If an employee leaked confidential data through ChatGPT this morning, when would you find out? Craig opened the masterclass with that question and let it sit. For most companies, he said, the honest answer is too late, or never. Plenty of people are watching. The trouble is the tools they watch with were built to track human behavior, and the thing moving the data here stopped being human a while ago.
He had Warren, Classie's VP of Product, alongside him, and the hour was pitched at the people now stuck with the problem: the security, compliance, and IT leaders who can't get a straight answer about the AI already loose inside their own walls.
Four questions every leader is now stuck with
Craig laid the problem out as four questions. Where is AI actually being used across the company? What data is it reaching into, whether that's customer records, source code, or the merger paperwork nobody wants to see move? Who answers for it when something goes sideways? And if a board, an auditor, or a regulator asked tomorrow, could you prove any of it? Across companies of every size he's worked with, the real answer to all four sits somewhere around no, or sort of, but not really.
He had a number for the gap. Cisco's research puts it plainly: 83% of organizations plan to deploy AI agents, and 31% feel ready to secure them. The space between those two figures is where shadow AI sets up shop, and it rarely walks in as an attacker. More often it's a capable employee on a deadline.
If an employee leaked confidential data through ChatGPT today, when would you find out?Craig Taylor · Ciberspring
Built for people, not agents
Warren took it from there, and his explanation for why the existing stack keeps falling a step behind was almost unfair in its simplicity.
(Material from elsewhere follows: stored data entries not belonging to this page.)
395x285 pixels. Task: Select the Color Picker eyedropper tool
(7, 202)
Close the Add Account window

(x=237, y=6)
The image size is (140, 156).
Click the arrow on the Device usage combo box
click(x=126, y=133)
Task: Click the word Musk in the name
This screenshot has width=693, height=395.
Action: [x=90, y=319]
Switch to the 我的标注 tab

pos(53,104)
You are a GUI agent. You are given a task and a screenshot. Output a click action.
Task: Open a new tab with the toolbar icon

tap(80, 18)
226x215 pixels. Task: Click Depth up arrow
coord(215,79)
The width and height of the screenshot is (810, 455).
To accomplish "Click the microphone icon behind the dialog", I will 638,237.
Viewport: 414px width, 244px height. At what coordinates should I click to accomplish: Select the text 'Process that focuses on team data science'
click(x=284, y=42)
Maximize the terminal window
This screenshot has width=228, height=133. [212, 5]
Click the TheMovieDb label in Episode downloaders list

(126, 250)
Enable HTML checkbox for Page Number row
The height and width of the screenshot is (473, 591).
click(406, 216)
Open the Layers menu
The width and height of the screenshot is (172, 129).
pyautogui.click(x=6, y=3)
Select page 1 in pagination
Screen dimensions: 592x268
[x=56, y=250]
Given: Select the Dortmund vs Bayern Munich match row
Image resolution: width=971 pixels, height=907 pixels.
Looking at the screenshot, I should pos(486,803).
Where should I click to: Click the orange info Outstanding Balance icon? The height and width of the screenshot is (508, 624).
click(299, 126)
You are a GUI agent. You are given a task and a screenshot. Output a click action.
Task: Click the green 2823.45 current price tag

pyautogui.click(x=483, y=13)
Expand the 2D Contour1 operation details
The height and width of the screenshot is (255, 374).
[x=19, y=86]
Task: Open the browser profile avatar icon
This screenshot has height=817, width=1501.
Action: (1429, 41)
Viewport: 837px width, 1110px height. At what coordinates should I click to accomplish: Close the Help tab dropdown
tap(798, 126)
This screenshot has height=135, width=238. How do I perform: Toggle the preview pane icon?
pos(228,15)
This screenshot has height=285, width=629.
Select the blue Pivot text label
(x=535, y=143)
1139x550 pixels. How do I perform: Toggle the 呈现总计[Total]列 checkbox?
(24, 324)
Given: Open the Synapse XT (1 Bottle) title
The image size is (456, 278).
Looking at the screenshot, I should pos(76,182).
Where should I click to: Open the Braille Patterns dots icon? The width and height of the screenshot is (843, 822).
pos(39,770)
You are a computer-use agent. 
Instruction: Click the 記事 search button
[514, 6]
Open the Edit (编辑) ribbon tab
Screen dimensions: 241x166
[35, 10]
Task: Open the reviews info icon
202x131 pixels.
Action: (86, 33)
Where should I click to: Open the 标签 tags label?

CASB, SIEM, Microsoft Purview, Defender: every one of them was designed around a person. A person logs in, opens a file, sends a message, all at the speed a person can manage. An agent throws those assumptions out. It reasons through a task on its own, picks up tools, pulls from whatever data it can reach, and keeps moving at machine speed. None of it stays politely inside one system, either. It happens everywhere at once, in SaaS and infrastructure and out on the endpoints, which is exactly where the existing sensors were never wired together to look.
Classie's answer is OBS-SEC, and Warren keeps the description down to three words. Discover maps every tool, agent, and connection in the environment, the approved ones and the ones nobody told you about. Analyze works out the intent behind that activity, so you know what an agent was trying to do and not merely that it did something. Supervise takes those readings and turns them into policy you can enforce in real time, while the work is still in flight.
The connection nobody approved
Then he stopped talking and ran it. Warren connected SharePoint to ChatGPT the way anyone would on a slow Tuesday, a single click and an OAuth prompt he barely read. From that moment ChatGPT could act as him and open anything he could open. He asked for the highlights of an old, very public merger agreement sitting in OneDrive, and it handed them over, share price and terms and the sensitive details included. Then, without being asked, it offered up a share link with no permissions on it whatsoever, ready to forward the whole document to anyone he liked.
One reckless click isn't really the story. The story is that the same click happens hundreds of times across a company, and the connection it leaves behind tends to outlast the reason for it. Where it was made, when, and what it was cleared to touch usually goes unrecorded, and the cleanup almost never comes. Inside Classie, those few seconds resolve into a connectivity graph: the person, the connection, the OAuth scopes that were granted, and a trace of every step the AI took, down to the file it opened.
Most organizations have no idea what their AI is doing with company data. None. Zero.Craig Taylor · Ciberspring
Seeing it is only half the job
Seeing the problem clearly is worth something, but it's only half of what Warren came to show. The rest is acting on it in time to matter. He pulled up an agent trace Classie had already flagged unsafe, a query that went looking for the company's profit-and-loss figures and tripped a rule about financial information. The rule read like a plain sentence rather than code, and it gets sharper as people correct it. Whatever the model learns from those corrections stays with that one customer and travels nowhere else.
If the session had a spine, that was it. You can't govern what you can't see, and the moment you can see it, you get the chance to step in before anything walks out the door.
Craig took the close, and he kept it concrete. Gartner expects more than 40% of agentic AI projects to be cancelled by 2027 for lack of adequate risk controls. The teams that mishandle supervision won't just move slower. Some will lose permission to ship AI at all, the day their board and auditors decide the safer call is to stop. The way out of that, he said, starts with visibility, and with Ciberspring and Classie that part can be running in under a day.